Finding Our Way
How foraging is changing the local food system
You might not notice, but purslane weed and wild persimmons, feral mulberries and loquats dot Austin's parking lots, backyards, and football fields. Even if you do see them, you probably opt out of nabbing these goodies because of heavy traffic or doubts about who owns the land. But a select few people do know where to find forageable foods, and an even smaller group manages to get them from ground to restaurant legally. With the city's chefs obsessively seeking local and sustainable ingredients for their cuisine, the Austin foragers have been essential to local food systems.
For some, foraging is a make-or-break profession honed through years of schooling and experience. As forager Jason Cortlund explained, certain fungi – and not just the famously expensive truffles – used to bring hundreds of dollars per individual mushroom, thus lending collectors' nomadic habits some Gold Rush-style credence. Just a few years ago, food writer Langdon Cook wrote in his overview The Mushroom Hunters, a bustle of activity seemed like it was bringing "ancient arts" back into the realm of urban food service, with personal foragers on restaurant staffs and a national boom in commercial harvesting.
Foraging in our part of the country has not reached the peaks it has in the New York area or the Pacific Northwest. In most cases, even the experts work in food service to support themselves, either as cooks or restaurant owners, with short bursts of foraging success in the bountiful springtime. Mushrooms are undoubtedly the most popular focus of those hunters' interests. The Texas Wild Mushrooming Group, a local Meetup, has 819 members. Get-together topics range from identifying edible mushrooms to learning to grow personal oyster mushroom crops and how to cook wild-hunted chanterelles – appealing to both "mycologists with a Ph.D." or "interested soccer moms."
But mushrooms are only one facet of the local foraging culture. Some industrious Austinites are earning income by providing uncommon plants to the city's top restaurants. Cortlund, who with his partner, Julia Halperin, co-directed the mushroom-hunter drama Now, Forager in 2012, has been picking and gleaning in Austin for more than a decade. Cortlund points out that professional foraging is a challenge here "partly because of the irregular weather patterns and partly because of the laws." Texas law prohibits harvesting any plant material (or fungus, for that matter) from property you do not own, so any good edibles must be taken from private land. As such, Cortlund says, Austin's foragers need to be ready to drop their basket as soon as they hear, "Get the hell off my lawn!"

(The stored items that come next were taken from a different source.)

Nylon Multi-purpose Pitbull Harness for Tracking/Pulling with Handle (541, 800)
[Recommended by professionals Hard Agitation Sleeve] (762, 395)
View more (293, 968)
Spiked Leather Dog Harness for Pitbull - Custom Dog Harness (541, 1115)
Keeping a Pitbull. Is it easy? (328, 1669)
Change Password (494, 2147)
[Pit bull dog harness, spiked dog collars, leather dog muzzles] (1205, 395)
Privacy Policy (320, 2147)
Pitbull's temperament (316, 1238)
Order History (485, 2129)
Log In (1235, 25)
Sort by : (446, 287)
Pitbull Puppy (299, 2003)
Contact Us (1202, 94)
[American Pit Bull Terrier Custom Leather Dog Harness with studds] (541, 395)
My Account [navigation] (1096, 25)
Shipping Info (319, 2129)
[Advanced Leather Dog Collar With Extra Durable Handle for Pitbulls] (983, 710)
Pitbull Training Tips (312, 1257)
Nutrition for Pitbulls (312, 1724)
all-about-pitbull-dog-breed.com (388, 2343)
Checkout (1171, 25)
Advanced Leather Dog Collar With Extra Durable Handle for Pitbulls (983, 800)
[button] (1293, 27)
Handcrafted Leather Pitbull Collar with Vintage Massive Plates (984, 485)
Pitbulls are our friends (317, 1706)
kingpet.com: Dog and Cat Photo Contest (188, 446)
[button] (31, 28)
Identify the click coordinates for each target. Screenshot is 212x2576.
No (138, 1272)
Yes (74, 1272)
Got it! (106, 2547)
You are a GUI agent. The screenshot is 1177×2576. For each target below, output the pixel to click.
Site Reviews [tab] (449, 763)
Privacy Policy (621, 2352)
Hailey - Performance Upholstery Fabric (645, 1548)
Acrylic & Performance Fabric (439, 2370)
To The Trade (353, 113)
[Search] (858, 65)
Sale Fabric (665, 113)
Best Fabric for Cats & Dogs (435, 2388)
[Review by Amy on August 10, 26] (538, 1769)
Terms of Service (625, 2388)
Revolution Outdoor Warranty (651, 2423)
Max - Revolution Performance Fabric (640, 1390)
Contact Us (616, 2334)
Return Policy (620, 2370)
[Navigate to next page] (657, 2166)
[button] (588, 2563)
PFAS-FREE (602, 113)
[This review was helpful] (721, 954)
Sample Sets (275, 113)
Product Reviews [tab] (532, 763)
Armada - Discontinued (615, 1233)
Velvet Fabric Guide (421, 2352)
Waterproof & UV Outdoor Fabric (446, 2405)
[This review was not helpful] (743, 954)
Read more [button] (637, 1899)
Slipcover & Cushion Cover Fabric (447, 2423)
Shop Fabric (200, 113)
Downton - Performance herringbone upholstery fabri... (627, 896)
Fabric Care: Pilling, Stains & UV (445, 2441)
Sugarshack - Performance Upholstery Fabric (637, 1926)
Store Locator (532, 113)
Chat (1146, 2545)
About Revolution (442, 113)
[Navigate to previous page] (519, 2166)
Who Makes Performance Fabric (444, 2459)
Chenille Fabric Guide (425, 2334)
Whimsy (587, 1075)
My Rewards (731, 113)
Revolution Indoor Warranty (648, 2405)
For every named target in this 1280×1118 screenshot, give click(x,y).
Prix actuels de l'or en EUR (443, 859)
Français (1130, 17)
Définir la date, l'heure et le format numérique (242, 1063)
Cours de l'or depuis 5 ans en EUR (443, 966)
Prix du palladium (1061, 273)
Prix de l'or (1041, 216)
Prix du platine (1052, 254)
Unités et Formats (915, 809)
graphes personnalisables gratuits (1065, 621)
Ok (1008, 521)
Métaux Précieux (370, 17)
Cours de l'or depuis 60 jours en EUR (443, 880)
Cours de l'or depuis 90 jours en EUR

Risk or not, the desire for sustainability in a drought-ridden climate is a strong driver for forager culture locally. Edible weeds like purslane and wild onions grow plentifully in hot weather. Olamaie, Hillside Farmacy, and Eden East all rely on seasonal contributions from pickers and foragers, tailoring their menus to what's available. Foraging has even translated to a career for Valerie Broussard, a consultant who has pushed several regional restaurants into "greener" pastures through connections to local producers.
After relocating to the city in 2008, Broussard has become one of Austin's most prominent advocates for community-sourced food, and she too relies on foragers' expertise. There are active community farmers who grow and distribute their produce intentionally, of course, but certain retailers' requests – feral plants like thistle and loquat – are difficult to grow on that scale. And some plants are unlikely to be found in Central Texas. Like Cortlund, Broussard cites unwieldy climates, saying, "there are some things that can be real long shots, and there are [others] that are plentiful," like purslane, oyster mushrooms, or morels, which just had a boom harvest.
For Broussard, the key to acquiring such foods in and around town is to know the few people in the area who have studied, and can safely identify, what's edible. Since foraging in the city is niche, practitioners may just be able to scrape by if their knowledge applies equally to mushrooms found in the Hill Country or mustang grapes on nearby farmland. Cortlund says a forager in Austin has to "kind of learn the landscape. It's part of living in a place – you just learn what's there."